Fix #1507 #1523

andrewjstone · 2023-09-08T08:05:35Z

The primary fix here is for the RoT to detect desynchronization between
the SP and RoT and then wait until synchronization resumes before
proceeding. The RoT and SP are desynchronized if CSn is still asserted
after the RoT sees the ssd bit set in the fifo status register
during its tight loops while clocking in a request or clocking out a
reply to the SP. Synchronization is resumed by the RoT waiting until CSn
is actually de-asserted before either replying to the SP or de-asserting
ROT_IRQ. Detection of actual CSn state is performed by polling the
CHIP_SELECT gpio pin that corresponds to the CSn pin used by the SPI
block on the RoT that sets the ssa and ssd bits.

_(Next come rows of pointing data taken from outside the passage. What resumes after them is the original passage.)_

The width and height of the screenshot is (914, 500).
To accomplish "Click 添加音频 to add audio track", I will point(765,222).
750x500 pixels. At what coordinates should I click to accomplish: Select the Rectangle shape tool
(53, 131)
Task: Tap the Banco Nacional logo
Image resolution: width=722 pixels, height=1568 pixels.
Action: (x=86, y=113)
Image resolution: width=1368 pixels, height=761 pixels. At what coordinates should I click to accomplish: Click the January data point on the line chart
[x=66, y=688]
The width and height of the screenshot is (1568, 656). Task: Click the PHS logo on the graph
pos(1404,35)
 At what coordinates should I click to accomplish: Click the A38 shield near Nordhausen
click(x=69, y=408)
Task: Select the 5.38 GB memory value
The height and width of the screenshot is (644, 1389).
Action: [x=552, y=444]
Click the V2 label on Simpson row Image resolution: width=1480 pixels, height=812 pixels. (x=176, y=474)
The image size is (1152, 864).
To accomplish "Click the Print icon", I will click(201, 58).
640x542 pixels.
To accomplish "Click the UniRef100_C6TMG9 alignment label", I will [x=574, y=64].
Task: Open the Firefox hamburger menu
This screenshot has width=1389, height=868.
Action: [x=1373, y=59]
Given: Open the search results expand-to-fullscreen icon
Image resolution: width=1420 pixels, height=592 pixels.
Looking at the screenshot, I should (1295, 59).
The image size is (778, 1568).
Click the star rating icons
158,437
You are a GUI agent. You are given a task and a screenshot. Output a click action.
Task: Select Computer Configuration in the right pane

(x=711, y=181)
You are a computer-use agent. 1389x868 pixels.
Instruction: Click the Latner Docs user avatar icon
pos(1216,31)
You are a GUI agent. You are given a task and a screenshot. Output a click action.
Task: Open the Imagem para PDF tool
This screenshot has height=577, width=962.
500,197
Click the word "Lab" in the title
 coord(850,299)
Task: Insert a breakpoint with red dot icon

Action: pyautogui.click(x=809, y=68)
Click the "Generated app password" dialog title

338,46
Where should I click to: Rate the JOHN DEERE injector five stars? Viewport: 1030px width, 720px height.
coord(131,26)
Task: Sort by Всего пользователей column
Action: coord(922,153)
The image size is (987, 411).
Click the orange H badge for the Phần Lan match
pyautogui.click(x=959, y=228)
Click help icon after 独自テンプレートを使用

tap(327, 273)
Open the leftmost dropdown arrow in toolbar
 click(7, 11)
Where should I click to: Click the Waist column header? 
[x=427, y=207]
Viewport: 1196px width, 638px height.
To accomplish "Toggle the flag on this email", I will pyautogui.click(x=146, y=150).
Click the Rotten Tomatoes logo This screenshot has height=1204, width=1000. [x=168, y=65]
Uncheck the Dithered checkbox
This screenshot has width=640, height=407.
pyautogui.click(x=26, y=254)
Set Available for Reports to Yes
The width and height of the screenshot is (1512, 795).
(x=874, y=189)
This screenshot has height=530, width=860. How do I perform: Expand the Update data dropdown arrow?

The key problem being solved is that the ssd bit is saturating, and so
the RoT sprot server may look at this bit and think that the current SPI
transaction is done, even though the bit was set during a prior request.
The actual CSn de-assert for the current request arrives after the
RoT reads and clears the ssd bit, causing the bit to be set again. The
next request from the SP then comes in, the ssa interrupt indicating
CSn asserted fires and the RoT goes into a tight loop, processes a
fifo's worth of data and again immediately sees the ssd bit set and
ends its response early. In our traces we saw that this exposes itself
by ROT_IRQ de- asserting before CSn is actually de-asserted and
sprot continues this livelock indefinitely. If after every transaction,
the RoT waits for the CSn gpio line to actually become de-asserted
before we consider the SPI transaction complete, we know that we are
operating on a request or reply boundary, and thus the RoT and SP are
resynchronized.

Our salae traces from #1507 also showed that we get into this scenario
in the first place by having the RoT start reading from its fifo in
the middle of a transaction. We therefore added support for checking
the sot bit on the first read from the fifo to see if this is indeed
the first fifo entry being read after CSn was asserted. If this is
not the case the RoT immediately declares a desynchronization, waits
for CSn to actually be deasserted via gpio read, replies to the
SP with the desynchronization error for visibility and moves on to
waiting for the next request. This strategy was discussed in chat with
hubris team members and causes no harm. However, after implementing
and thinking more about this it seems semantically incorrect. We
already have SprotProtocolError::FlowError which indicates overruns.
A missing sot bit on the first fifo read of a request is actually
just a flow control error, except that instead of the missing bytes
being in the middle of the request, they are at the beginning. In the
common case, this should be detected via the rxerror bit, and we
should return a FlowError. If there is an actual desynchronization,
we will detect that after the request when we poll the CHIP_SELECT
gpio pin. It is totally possible that the RoT misses the first few
bytes of an SP request but is not looking at an ssd bit from a prior
transaction. Informing the SP that this common flow error is a very rare
desynchronization event that is triggered on sled restarts and bumping
counters will lead to misleading debugging paths IMO, and we should
probably remove the code that uses the sot bit before this is merged.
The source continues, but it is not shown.